You are not permitted to authorise a third party to use Your Service without direct supervision and/or written authorisation by us.
SMASH may monitor Your use of the Service to ensure that You are complying with these Terms, but SMASH is not obliged to do so. SMASH may investigate any misuse or suspected misuse of the Service and may involve the police or other law enforcement agencies in doing so. SMASH may recover the cost of such investigation if it is established that You have misused the Service. If Your use of the Service causes any loss or damage to third parties, You must compensate them for such loss or damage.
Security of Service
You must take all reasonable measures to prevent unauthorised access to the Service.
SMASH may provide You with credentials such as a username and password associated with access to, and use of the service during service activation. It is Your responsibility to maintain safe and secure the credentials.
You must ensure that appropriate security mechanisms are placed on all equipment so as to protect against hacking, including over wireless networks. Some steps that You should take include:
a) not recording Your username and password details on Your computer or in any other location where they may be obtained by a third party;
b) changing and not using default or common usernames and passwords on customer premises equipment and computers;
c) restricting administration access to Your equipment;
d) ensuring that WIFI access is protected with appropriate encryption and with limitations on persons and equipment that are permitted to access the WIFI; and ensuring that Your passwords (including Your router passwords) are not given out to unauthorised persons and are regularly changed.
Content
Federal law allows the ACMA to direct SMASH to remove certain prohibited Internet content from our servers or prevent users from accessing certain Internet content. SMASH may take any steps necessary to ensure that the Service complies with any relevant industry code of practice or notification or direction from the ACMA, including removing any content (including part or all of a website) from SMASH’s servers, terminating or suspending the Service, filtering the Internet content available to You and restricting Your access to particular Internet content or websites. SMASH may take these actions at any time without notice to You.
Internet Security
The Internet is an unsecured environment. SMASH advises that it may be possible for a third party (such as a hacker) to obtain access to Your equipment or software, including equipment or software provided to You by SMASH, and to use Your Service without authorisation.
You acknowledge that if You run certain applications and protocols (such as File Transfer Protocol, or Hyper Text Transfer Protocol), other users may gain access to Your computer.

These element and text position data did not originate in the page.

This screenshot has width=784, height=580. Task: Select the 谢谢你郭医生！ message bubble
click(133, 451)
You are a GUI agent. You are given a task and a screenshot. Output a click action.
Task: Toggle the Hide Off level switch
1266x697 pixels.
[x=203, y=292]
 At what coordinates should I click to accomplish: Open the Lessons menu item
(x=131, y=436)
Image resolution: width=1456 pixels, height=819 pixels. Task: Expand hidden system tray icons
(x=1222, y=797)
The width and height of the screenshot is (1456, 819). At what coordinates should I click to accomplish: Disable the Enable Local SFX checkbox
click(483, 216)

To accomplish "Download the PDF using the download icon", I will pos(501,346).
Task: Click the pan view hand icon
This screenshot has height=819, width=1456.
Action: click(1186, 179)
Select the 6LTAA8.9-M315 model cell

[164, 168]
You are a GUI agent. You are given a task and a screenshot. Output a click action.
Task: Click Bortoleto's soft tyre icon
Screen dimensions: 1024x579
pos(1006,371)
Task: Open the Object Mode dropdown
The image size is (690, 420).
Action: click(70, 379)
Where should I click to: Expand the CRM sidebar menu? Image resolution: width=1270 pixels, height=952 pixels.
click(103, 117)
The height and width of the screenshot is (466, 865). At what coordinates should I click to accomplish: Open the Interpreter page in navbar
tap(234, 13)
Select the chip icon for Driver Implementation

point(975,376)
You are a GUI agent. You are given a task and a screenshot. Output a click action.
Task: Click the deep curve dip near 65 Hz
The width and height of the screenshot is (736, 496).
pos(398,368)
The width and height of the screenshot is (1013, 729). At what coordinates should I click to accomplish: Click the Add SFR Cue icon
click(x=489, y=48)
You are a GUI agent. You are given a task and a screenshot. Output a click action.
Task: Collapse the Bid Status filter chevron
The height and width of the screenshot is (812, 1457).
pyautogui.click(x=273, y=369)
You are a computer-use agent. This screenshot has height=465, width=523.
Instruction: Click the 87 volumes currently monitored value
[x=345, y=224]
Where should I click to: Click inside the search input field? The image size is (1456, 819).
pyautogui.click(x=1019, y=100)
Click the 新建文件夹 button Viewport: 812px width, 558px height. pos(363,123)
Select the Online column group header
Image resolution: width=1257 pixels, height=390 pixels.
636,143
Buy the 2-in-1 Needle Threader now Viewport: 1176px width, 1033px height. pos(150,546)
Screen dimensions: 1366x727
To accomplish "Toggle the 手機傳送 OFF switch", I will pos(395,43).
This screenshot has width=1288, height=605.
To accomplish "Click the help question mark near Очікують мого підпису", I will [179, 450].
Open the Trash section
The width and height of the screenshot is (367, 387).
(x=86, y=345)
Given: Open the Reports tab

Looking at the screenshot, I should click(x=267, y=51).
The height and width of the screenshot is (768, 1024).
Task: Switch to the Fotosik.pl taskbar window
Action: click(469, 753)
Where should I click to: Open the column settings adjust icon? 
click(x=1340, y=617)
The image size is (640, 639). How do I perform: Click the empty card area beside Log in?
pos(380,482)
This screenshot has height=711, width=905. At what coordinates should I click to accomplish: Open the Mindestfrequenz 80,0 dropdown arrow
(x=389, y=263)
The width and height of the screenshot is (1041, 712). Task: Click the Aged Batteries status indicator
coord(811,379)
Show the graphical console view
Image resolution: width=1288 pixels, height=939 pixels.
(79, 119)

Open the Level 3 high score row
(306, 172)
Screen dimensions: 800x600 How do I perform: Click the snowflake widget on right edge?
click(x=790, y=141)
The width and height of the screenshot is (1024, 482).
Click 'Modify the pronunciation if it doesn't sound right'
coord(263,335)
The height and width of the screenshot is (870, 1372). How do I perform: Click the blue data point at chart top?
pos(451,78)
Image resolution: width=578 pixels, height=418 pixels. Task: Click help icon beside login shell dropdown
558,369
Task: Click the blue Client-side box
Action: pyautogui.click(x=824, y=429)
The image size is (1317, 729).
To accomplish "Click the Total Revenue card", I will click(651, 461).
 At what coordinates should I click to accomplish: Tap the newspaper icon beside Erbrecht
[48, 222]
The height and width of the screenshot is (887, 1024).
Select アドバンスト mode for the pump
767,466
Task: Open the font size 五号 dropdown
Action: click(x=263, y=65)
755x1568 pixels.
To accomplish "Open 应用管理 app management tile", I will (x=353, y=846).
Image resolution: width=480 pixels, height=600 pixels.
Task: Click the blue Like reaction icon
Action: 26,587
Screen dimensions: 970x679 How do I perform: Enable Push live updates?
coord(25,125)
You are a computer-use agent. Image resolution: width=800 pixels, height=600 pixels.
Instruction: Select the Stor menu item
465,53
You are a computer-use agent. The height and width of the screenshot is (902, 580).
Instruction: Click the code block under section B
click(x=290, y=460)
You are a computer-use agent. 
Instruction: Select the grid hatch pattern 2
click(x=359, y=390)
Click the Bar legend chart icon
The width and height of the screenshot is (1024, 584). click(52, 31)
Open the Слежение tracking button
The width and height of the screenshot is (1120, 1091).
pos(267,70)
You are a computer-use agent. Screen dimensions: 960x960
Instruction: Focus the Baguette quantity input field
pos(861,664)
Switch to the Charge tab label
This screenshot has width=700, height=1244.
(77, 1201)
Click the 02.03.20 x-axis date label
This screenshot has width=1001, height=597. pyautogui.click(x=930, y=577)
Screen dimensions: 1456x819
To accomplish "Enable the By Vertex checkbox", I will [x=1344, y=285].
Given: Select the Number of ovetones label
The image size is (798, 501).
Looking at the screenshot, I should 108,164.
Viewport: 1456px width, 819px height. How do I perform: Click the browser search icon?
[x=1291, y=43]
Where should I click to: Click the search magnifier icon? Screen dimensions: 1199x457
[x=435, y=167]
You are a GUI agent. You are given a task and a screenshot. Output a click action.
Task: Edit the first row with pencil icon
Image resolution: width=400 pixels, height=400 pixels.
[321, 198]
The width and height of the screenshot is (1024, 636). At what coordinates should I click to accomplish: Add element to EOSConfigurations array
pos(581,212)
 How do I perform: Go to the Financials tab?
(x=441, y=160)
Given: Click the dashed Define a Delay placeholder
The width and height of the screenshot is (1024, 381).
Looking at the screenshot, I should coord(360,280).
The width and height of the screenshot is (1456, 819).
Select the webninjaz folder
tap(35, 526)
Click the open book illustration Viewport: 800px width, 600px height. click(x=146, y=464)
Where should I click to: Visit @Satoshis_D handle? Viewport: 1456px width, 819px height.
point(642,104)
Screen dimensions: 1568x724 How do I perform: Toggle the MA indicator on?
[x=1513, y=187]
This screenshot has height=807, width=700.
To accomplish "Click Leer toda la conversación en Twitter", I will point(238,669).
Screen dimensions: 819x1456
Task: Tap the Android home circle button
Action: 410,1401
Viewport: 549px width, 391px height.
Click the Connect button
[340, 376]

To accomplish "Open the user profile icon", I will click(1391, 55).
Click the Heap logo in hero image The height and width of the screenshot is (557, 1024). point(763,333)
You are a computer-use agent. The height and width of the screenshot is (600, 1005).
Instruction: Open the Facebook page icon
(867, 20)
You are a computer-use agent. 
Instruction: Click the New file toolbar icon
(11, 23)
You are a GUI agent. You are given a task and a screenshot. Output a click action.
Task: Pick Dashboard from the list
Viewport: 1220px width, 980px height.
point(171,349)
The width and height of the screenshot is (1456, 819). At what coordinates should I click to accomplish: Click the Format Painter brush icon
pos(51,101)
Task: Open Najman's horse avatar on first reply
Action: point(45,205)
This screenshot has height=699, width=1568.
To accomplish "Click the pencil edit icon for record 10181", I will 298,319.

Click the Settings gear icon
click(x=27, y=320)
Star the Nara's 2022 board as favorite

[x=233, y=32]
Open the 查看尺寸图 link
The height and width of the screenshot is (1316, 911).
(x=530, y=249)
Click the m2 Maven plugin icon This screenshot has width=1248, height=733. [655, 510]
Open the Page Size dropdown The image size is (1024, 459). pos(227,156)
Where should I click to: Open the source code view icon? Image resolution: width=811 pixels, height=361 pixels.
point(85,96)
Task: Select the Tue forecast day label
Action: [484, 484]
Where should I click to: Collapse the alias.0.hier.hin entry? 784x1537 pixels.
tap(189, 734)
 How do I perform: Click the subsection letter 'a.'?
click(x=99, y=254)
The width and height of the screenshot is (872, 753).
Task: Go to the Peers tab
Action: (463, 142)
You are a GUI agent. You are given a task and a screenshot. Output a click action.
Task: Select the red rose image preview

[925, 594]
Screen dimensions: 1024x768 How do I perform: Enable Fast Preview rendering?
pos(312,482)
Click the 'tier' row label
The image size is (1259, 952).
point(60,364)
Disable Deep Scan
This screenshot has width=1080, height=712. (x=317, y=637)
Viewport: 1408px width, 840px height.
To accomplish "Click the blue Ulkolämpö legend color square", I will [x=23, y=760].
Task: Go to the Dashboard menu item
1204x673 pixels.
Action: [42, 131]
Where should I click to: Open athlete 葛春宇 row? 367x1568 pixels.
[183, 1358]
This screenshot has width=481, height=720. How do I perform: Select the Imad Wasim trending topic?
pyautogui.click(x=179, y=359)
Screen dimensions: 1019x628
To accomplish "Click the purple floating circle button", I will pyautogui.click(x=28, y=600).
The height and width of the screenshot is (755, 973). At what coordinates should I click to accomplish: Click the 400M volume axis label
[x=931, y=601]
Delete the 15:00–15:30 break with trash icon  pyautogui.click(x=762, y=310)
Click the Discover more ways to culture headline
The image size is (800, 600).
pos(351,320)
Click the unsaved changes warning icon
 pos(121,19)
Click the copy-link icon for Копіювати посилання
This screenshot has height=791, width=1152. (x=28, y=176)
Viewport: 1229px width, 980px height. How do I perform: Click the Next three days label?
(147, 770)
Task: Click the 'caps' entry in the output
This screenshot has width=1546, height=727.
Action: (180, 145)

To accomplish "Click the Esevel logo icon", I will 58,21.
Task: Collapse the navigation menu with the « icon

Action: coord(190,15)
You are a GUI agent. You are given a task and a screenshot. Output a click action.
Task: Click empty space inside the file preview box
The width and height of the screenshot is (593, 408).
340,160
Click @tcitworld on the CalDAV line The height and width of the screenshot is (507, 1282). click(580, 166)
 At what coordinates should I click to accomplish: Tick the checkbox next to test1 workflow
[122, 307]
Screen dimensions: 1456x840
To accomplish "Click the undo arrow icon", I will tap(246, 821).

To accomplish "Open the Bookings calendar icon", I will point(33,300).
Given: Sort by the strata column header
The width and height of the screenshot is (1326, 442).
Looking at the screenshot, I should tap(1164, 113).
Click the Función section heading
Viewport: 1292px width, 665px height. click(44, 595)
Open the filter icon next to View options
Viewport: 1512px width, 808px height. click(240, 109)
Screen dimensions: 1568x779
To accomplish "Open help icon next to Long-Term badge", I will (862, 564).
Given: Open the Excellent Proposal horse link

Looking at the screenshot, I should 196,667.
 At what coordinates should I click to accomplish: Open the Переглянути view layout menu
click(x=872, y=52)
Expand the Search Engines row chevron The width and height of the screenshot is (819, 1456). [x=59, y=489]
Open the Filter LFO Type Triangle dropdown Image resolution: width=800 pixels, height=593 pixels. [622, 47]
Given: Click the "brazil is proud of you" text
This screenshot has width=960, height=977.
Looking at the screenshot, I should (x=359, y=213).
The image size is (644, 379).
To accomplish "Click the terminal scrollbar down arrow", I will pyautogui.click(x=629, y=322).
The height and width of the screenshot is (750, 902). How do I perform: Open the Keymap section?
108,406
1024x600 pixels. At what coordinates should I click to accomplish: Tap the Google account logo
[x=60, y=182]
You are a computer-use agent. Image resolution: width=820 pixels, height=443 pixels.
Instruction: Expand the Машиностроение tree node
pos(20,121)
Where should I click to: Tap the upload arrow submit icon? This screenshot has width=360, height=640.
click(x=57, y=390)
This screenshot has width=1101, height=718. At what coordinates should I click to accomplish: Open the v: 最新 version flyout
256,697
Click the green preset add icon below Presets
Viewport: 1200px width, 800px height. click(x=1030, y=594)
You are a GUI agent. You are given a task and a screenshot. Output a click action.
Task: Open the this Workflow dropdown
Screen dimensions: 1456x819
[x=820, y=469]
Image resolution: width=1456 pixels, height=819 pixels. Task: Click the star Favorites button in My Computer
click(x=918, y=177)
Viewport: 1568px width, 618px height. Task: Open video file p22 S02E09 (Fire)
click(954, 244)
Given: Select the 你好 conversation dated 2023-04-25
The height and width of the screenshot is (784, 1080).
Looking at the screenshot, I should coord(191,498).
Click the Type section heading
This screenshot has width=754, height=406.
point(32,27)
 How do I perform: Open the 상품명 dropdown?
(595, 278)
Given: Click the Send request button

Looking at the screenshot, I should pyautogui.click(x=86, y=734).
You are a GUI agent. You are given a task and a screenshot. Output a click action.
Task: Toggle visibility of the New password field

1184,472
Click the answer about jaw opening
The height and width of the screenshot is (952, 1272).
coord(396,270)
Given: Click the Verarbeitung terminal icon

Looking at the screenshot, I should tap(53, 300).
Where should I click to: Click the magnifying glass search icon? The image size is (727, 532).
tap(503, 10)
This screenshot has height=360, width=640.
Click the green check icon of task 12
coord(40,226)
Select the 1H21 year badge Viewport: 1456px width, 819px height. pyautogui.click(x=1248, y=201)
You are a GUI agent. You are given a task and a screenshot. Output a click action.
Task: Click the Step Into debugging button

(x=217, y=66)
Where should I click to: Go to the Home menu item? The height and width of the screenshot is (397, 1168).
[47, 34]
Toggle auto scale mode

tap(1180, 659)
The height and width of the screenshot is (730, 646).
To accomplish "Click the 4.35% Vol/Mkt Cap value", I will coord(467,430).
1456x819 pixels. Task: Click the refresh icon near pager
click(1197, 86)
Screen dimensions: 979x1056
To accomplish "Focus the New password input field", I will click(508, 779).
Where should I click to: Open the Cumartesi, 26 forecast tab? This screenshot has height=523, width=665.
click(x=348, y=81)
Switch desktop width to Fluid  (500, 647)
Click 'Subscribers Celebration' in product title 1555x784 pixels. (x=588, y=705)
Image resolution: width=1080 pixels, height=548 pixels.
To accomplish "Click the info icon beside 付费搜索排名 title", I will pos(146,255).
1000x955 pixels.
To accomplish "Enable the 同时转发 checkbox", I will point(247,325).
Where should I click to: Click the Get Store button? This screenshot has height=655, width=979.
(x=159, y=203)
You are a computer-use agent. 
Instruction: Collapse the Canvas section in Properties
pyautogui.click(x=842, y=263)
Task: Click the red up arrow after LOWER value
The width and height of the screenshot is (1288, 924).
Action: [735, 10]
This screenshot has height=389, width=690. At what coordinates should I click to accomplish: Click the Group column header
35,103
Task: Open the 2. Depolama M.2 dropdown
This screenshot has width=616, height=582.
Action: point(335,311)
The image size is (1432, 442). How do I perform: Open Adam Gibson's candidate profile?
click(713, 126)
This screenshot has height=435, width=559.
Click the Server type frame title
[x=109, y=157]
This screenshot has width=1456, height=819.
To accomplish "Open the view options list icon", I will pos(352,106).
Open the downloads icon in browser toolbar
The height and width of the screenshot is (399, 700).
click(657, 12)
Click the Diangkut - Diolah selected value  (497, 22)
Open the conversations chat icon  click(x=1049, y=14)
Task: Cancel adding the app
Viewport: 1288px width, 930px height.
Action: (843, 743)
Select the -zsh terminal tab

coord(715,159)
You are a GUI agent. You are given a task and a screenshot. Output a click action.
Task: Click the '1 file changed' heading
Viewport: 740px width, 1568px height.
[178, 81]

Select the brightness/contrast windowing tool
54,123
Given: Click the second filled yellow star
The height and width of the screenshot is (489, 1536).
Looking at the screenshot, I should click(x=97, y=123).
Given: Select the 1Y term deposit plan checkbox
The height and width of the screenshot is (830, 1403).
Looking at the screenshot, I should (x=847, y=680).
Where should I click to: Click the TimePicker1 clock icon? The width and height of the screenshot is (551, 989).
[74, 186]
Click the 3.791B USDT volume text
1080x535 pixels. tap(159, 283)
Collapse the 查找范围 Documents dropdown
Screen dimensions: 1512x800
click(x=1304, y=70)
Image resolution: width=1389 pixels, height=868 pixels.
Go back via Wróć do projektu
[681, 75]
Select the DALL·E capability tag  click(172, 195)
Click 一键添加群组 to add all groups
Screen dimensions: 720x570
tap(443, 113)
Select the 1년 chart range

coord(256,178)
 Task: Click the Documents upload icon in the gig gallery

The Internet contains content You may find unsuitable, offensive or adult in nature and which may breach Australian laws. SMASH does not endorse or control such content and disclaims any and all liability in respect of such content. You have the right to make complaints to the ACMA about Internet content that is or could be rated R, X or Refused Classification (RC).
Children and minors must be supervised by a parent, teacher or another responsible adult at all times while using a Service. SMASH will not be responsible for the content that may be viewed by children and minors without proper adult supervision.
If You buy goods or services on the Internet SMASH will not be responsible or liable for those goods and services and You will be responsible for any fees or charges You incur. If You send confidential information such as Your credit card details over the Internet, You bear all risks and losses arising from such transmission.